Não é o ponto, mas o presidente da República devia saber que as pessoas sabem que Pedro Rebelo de Sousa é irmão do presidente da República e que algo que este possa fazer também o pode afectar, indirectamente.
Se o irmão do presidente da República aproveitar oportunidades que o Estado confere, no âmbito de contratação pública, nas circunstâncias concretas em que aquele o foi e noutros que estão descritos na Sábado, deve saber que tal afecta necessariamente o presidente da República.
Portanto deveria ele mesmo abster-se de participar em tais contratos, por uma razão muito simples e que todos entendem: quem quiser obter as boas graças do presidente da República ou até evitar a hostilidade do mesmo se souber que um irmão, com quem se dá bem, esteve interessado em determinado contrato e foi preterido por qualquer motivo, tenderá a favorecer mesmo sem intenção tal interesse. E isso é eticamente nocivo a qualquer honra que se preze, neste âmbito de alta política e altos governantes e altos interesses.
Isto que parece óbvio parece também que é substimado senão desprezado por ambos, o presidente e o irmão advogado.

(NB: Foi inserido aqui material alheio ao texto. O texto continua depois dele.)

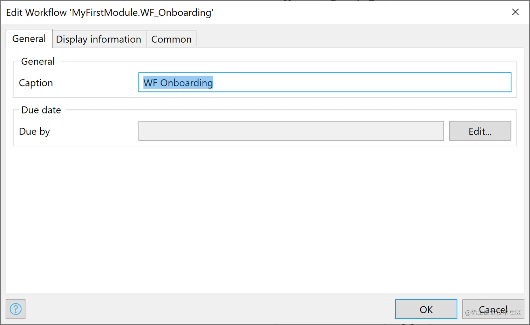Place cursor at empty end of Caption field
The image size is (530, 325).
pyautogui.click(x=361, y=83)

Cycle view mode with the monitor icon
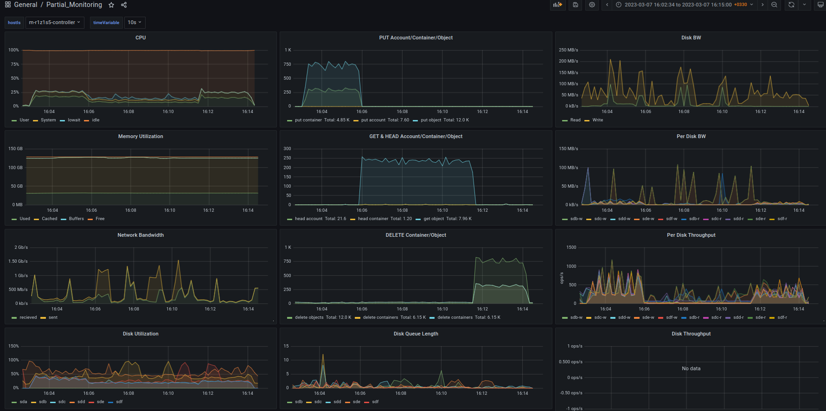pyautogui.click(x=820, y=5)
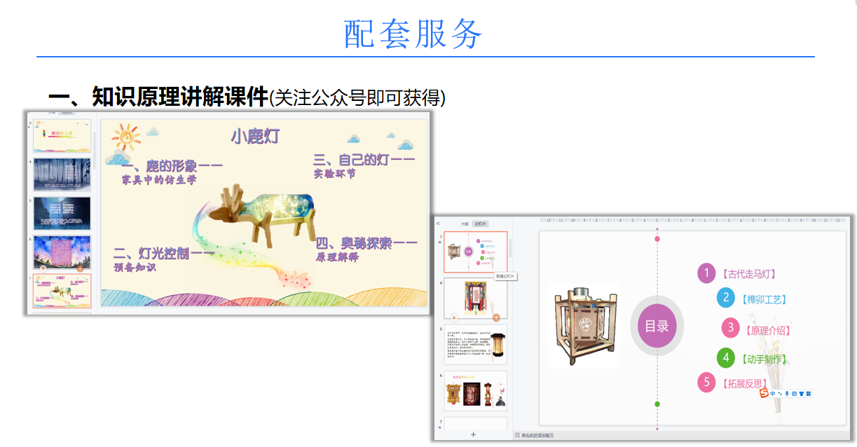Open the Sogou skin shirt icon
The width and height of the screenshot is (857, 447).
click(801, 394)
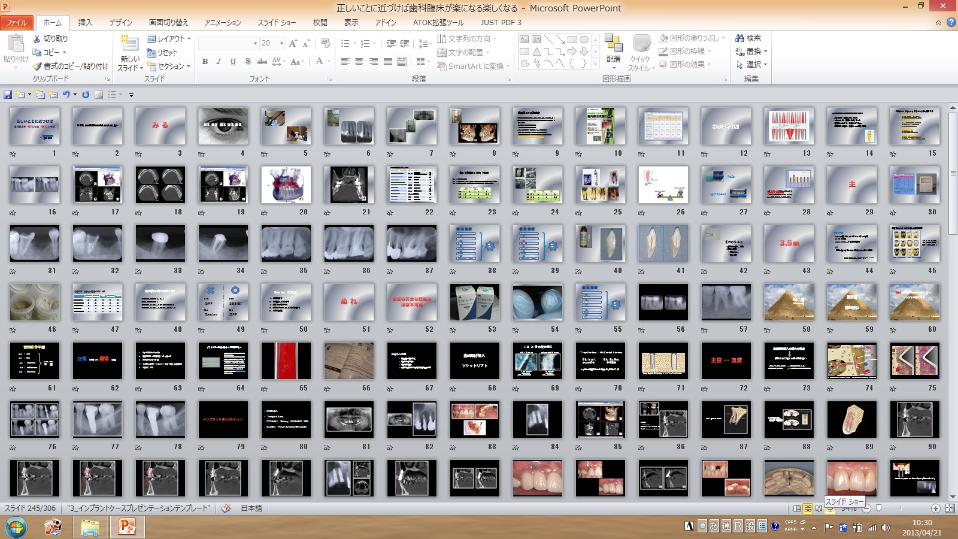The width and height of the screenshot is (958, 539).
Task: Click the increase font size icon
Action: pyautogui.click(x=293, y=43)
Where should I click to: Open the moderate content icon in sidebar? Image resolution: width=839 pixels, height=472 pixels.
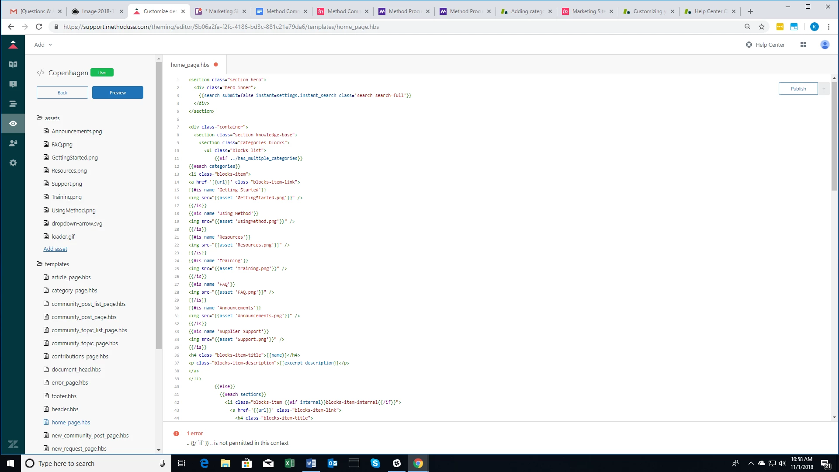(13, 84)
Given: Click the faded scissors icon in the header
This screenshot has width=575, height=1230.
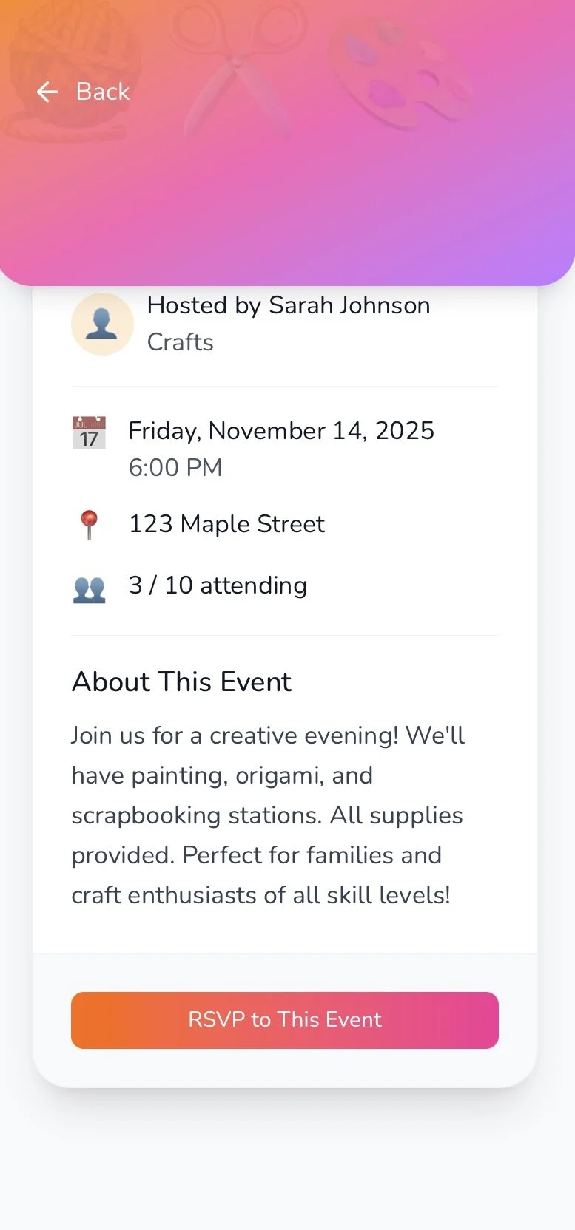Looking at the screenshot, I should [x=237, y=67].
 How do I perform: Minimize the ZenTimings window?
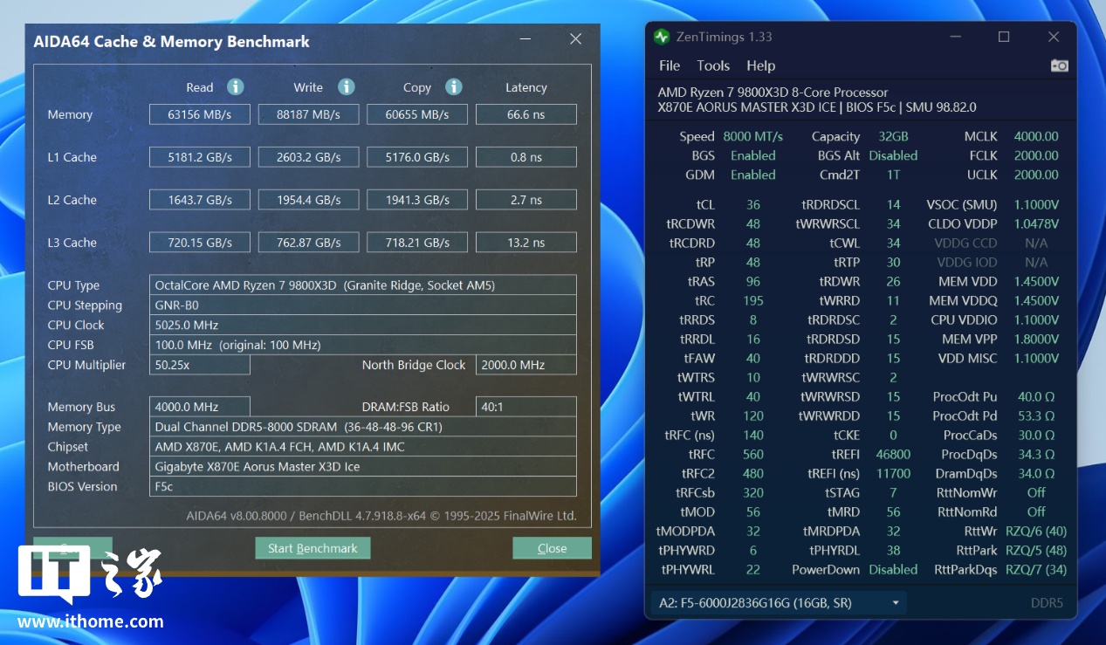(954, 37)
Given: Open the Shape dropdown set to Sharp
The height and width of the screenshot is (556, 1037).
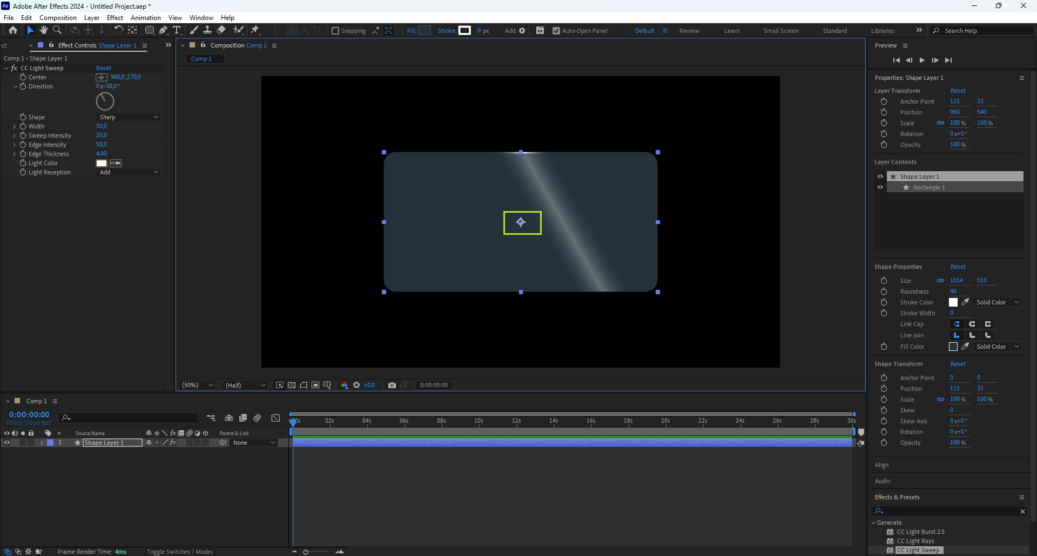Looking at the screenshot, I should coord(129,117).
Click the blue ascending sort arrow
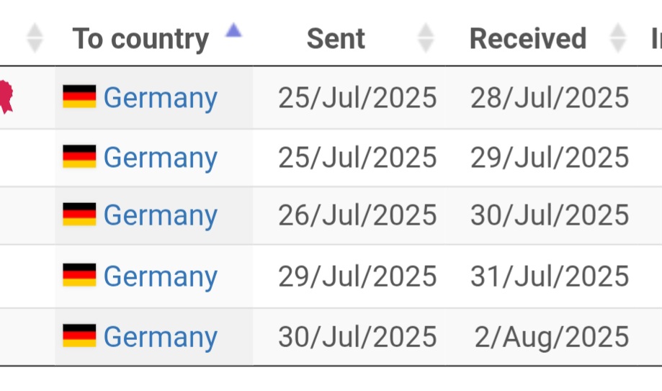 (x=233, y=30)
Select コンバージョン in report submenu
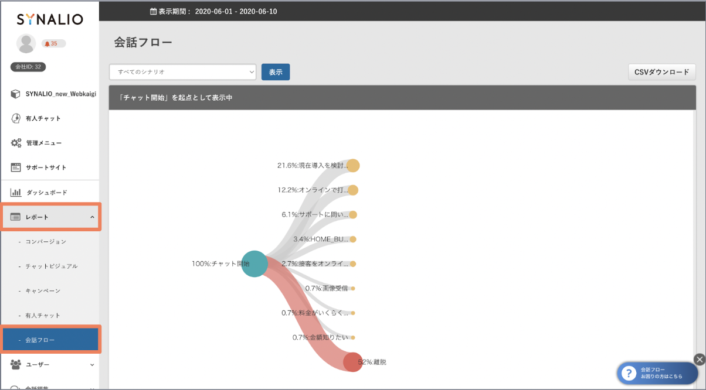 click(x=46, y=241)
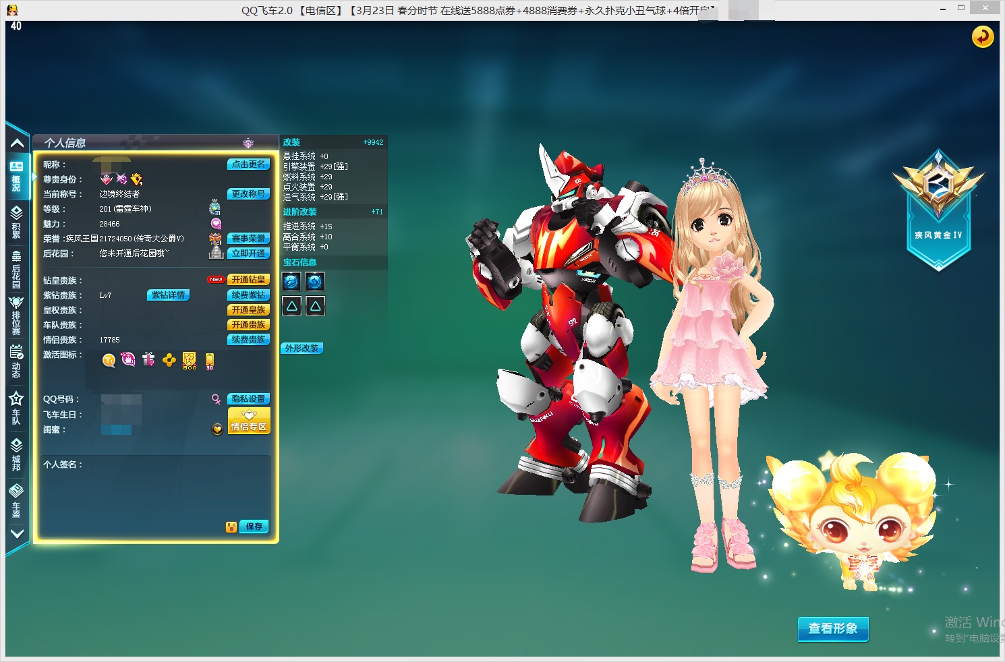Open the 积累 sidebar tab

pos(16,222)
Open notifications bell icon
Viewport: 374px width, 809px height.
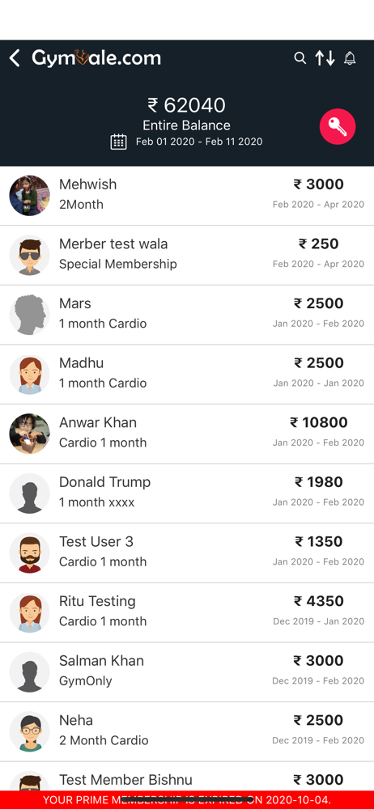pyautogui.click(x=351, y=57)
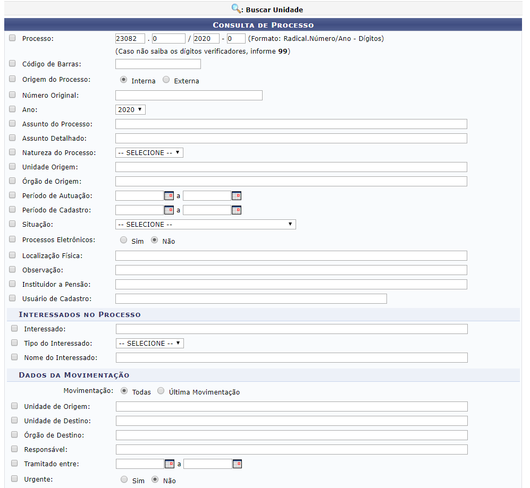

Porque razão? Não vejo nenhuma a não ser uma, prosaica: o irmão do presidente da República, advogado de profissão precisa mesmo deste tipo de ajudas do Estado e por isso aceita correr estes riscos reputacionais.
Se assim for é duplamente triste: mostra que somos um país pobre em vários níveis. E nem preciso explicar quais.
Tudo isto é triste e tudo isto é fado. Pior ainda é o caso dos "negócios milionários" encetados na senda da crise do bicho que atravessamos.
Aparentemente nem existirão ilegalidades flagrantes, apenas o síndrome exposto da mesma questão: somos pobres e estes indivíduos que se aproveitam destas circunstâncias não têm outras oportunidades de negócios tão rendosos como este. Logo...a ética nunca deu de comer, a não ser a quem faz profissão de escrever sobre esse e outros assuntos, como uns cronistas que andam por aí, a viver desse prestígio efémero da notoriedade avulsa.
O caso de Sousa Tavares, um dos tais, também versado na revista e que publica uma missiva para se defender de acusações que julga torpes, é diverso mas vai dar ao mesmo.
Legal e eticamente pode assistir-lhe toda a razão. Porém, é um facto que comprou uma casa a uma entidade que se tornou dona e que antes pertencia ao seu compadre. Contra factos...os argumentos são etéreos e hipócritas, por vezes.
Se fosse noutro caso, com outras pessoas, por exemplo do BPN, ainda veríamos o mesmo cronista do Expresso que vive precisamente de prestígio efémero de uma notoriedade avulsa, a vociferar por escrito contra a falta de ética das conveniências e mesmo das aparências.
Enfim.
Esta ética exposta é a dos Paz Ferreira, dos Júdices, dos Sérvulos, dos Morais Leitão e outros Galvão Telles e ainda um ou outro Cluny, infelizmente.
Não há meio de lhes mostrar que não é a ética ensinada a Nicómaco há milénios. Como poderiam aprender algo tão antigo que se aprende num berço que pouco ou nada tem de arrivista?
Todos os mencionados dizem muito mal de Salazar. Percebo cada vez melhor qual a razão da hostilidade.